# ABOUT THIS TASK
The expected answer is the set of lines in the data below between the line holding "ウッドリーム (20, 747)" and the line holding "ジャクソン (19, 1128)", inclusive, written out exactly.

━━━ RAW DATA

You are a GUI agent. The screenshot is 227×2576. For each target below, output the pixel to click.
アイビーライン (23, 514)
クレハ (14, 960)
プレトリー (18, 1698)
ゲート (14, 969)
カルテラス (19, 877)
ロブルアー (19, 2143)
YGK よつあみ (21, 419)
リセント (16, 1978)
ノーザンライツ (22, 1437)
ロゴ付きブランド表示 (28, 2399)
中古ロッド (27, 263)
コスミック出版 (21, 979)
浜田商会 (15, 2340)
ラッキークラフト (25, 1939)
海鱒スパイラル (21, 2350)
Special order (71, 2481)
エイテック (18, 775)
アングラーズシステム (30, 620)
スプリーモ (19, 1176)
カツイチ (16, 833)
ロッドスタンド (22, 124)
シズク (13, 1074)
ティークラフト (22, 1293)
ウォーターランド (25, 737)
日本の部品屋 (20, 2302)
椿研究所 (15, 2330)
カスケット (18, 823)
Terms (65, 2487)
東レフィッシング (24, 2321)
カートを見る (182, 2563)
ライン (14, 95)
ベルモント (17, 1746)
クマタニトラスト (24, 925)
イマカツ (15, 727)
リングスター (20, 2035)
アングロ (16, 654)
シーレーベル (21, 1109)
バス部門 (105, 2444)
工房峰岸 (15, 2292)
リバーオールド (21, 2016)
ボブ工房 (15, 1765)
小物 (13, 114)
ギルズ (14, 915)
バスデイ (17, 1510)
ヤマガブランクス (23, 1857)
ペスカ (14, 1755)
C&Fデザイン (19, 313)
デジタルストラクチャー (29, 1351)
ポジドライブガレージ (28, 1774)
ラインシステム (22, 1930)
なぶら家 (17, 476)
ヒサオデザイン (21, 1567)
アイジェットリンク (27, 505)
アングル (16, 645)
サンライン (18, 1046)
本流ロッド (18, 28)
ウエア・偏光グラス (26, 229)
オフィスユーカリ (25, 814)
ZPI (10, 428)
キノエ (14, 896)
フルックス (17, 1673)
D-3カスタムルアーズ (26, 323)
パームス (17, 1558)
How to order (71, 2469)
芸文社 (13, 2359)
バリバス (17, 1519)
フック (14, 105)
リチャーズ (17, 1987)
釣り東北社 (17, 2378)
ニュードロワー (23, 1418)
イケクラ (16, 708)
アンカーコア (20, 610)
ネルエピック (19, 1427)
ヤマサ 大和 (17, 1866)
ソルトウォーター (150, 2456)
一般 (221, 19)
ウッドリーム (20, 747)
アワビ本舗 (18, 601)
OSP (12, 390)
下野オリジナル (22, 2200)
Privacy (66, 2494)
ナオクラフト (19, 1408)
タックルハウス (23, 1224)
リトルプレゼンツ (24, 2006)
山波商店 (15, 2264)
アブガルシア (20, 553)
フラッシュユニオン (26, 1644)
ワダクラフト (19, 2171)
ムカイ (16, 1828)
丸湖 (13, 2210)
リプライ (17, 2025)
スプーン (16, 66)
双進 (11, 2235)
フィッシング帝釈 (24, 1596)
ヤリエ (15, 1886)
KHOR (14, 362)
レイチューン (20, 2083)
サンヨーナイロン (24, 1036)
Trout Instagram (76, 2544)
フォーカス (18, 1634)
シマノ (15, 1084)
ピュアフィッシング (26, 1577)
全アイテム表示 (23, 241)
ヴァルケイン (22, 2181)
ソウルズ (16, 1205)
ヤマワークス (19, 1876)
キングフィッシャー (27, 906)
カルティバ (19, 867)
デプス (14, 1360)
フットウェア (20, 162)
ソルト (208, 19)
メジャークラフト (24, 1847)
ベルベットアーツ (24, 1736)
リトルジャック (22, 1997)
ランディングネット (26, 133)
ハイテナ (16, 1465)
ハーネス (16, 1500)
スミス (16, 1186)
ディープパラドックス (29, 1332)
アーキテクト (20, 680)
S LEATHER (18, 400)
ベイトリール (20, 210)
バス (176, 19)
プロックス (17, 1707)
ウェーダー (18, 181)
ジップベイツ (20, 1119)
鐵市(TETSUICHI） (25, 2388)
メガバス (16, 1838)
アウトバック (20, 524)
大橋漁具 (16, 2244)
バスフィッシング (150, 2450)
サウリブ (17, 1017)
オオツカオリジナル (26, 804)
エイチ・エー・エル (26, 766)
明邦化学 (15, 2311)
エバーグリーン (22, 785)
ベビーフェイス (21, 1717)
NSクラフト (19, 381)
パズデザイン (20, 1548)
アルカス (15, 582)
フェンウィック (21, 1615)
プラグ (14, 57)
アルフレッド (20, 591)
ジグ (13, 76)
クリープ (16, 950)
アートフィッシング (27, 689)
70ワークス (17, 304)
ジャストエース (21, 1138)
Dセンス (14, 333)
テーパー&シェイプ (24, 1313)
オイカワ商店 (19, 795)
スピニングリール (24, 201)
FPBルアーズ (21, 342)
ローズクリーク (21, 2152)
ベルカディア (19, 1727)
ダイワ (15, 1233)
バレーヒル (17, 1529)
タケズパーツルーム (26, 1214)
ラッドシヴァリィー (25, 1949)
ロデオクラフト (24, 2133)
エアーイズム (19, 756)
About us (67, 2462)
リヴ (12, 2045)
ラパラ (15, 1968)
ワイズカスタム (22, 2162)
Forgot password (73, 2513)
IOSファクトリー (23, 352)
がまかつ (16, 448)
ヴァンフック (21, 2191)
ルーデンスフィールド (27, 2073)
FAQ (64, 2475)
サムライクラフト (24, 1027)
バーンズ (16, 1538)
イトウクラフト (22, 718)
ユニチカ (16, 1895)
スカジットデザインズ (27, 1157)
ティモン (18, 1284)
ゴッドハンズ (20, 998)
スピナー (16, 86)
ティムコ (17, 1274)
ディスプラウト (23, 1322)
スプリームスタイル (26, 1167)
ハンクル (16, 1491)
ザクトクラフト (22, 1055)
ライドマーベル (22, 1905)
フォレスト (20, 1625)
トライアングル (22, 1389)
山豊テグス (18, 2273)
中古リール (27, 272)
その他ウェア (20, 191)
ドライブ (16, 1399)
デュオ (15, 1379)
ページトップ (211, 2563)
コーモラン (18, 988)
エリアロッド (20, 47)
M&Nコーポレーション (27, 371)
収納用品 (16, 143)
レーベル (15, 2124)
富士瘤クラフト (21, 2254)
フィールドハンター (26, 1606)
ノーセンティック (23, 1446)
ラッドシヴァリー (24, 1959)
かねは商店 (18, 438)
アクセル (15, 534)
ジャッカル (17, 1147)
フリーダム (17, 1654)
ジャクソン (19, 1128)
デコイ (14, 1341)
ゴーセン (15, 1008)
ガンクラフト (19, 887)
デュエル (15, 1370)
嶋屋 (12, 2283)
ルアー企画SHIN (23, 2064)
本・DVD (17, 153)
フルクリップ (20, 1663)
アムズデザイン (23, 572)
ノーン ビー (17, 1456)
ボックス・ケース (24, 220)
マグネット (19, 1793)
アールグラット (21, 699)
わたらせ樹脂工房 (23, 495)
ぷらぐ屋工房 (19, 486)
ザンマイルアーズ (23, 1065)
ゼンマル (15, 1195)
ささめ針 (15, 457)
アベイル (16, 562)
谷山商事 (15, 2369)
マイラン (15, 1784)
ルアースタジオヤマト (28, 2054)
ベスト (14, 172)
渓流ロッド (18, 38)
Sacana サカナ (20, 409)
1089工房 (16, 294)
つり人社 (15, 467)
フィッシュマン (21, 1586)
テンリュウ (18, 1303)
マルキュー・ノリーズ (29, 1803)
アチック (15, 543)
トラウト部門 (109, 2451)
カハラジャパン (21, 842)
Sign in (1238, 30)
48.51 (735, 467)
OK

━━━━━━

# THE COMPLETED TASK
ウッドリーム (20, 747)
アワビ本舗 (18, 601)
OSP (12, 390)
下野オリジナル (22, 2200)
Privacy (66, 2494)
ナオクラフト (19, 1408)
タックルハウス (23, 1224)
リトルプレゼンツ (24, 2006)
山波商店 (15, 2264)
アブガルシア (20, 553)
フラッシュユニオン (26, 1644)
ワダクラフト (19, 2171)
ムカイ (16, 1828)
丸湖 (13, 2210)
リプライ (17, 2025)
スプーン (16, 66)
双進 (11, 2235)
フィッシング帝釈 (24, 1596)
ヤリエ (15, 1886)
KHOR (14, 362)
レイチューン (20, 2083)
サンヨーナイロン (24, 1036)
Trout Instagram (76, 2544)
フォーカス (18, 1634)
シマノ (15, 1084)
ピュアフィッシング (26, 1577)
全アイテム表示 (23, 241)
ヴァルケイン (22, 2181)
ソウルズ (16, 1205)
ヤマワークス (19, 1876)
キングフィッシャー (27, 906)
カルティバ (19, 867)
デプス (14, 1360)
フットウェア (20, 162)
ソルト (208, 19)
メジャークラフト (24, 1847)
ベルベットアーツ (24, 1736)
リトルジャック (22, 1997)
ランディングネット (26, 133)
ハイテナ (16, 1465)
ハーネス (16, 1500)
スミス (16, 1186)
ディープパラドックス (29, 1332)
アーキテクト (20, 680)
S LEATHER (18, 400)
ベイトリール (20, 210)
バス (176, 19)
プロックス (17, 1707)
ウェーダー (18, 181)
ジップベイツ (20, 1119)
鐵市(TETSUICHI） (25, 2388)
メガバス (16, 1838)
アウトバック (20, 524)
大橋漁具 (16, 2244)
バスフィッシング (150, 2450)
サウリブ (17, 1017)
オオツカオリジナル (26, 804)
エイチ・エー・エル (26, 766)
明邦化学 (15, 2311)
エバーグリーン (22, 785)
ベビーフェイス (21, 1717)
NSクラフト (19, 381)
パズデザイン (20, 1548)
アルカス (15, 582)
フェンウィック (21, 1615)
プラグ (14, 57)
アルフレッド (20, 591)
ジグ (13, 76)
クリープ (16, 950)
アートフィッシング (27, 689)
70ワークス (17, 304)
ジャストエース (21, 1138)
Dセンス (14, 333)
テーパー&シェイプ (24, 1313)
オイカワ商店 (19, 795)
スピニングリール (24, 201)
FPBルアーズ (21, 342)
ローズクリーク (21, 2152)
ベルカディア (19, 1727)
ダイワ (15, 1233)
バレーヒル (17, 1529)
タケズパーツルーム (26, 1214)
ラッドシヴァリィー (25, 1949)
ロデオクラフト (24, 2133)
エアーイズム (19, 756)
About us (67, 2462)
リヴ (12, 2045)
ラパラ (15, 1968)
ワイズカスタム (22, 2162)
Forgot password (73, 2513)
IOSファクトリー (23, 352)
がまかつ (16, 448)
ヴァンフック (21, 2191)
ルーデンスフィールド (27, 2073)
FAQ (64, 2475)
サムライクラフト (24, 1027)
バーンズ (16, 1538)
イトウクラフト (22, 718)
ユニチカ (16, 1895)
スカジットデザインズ (27, 1157)
ティモン (18, 1284)
ゴッドハンズ (20, 998)
スピナー (16, 86)
ティムコ (17, 1274)
ディスプラウト (23, 1322)
スプリームスタイル (26, 1167)
ハンクル (16, 1491)
ザクトクラフト (22, 1055)
ライドマーベル (22, 1905)
フォレスト (20, 1625)
トライアングル (22, 1389)
山豊テグス (18, 2273)
中古リール (27, 272)
その他ウェア (20, 191)
ドライブ (16, 1399)
デュオ (15, 1379)
ページトップ (211, 2563)
コーモラン (18, 988)
エリアロッド (20, 47)
M&Nコーポレーション (27, 371)
収納用品 (16, 143)
レーベル (15, 2124)
富士瘤クラフト (21, 2254)
フィールドハンター (26, 1606)
ノーセンティック (23, 1446)
ラッドシヴァリー (24, 1959)
かねは商店 (18, 438)
アクセル (15, 534)
ジャッカル (17, 1147)
フリーダム (17, 1654)
ジャクソン (19, 1128)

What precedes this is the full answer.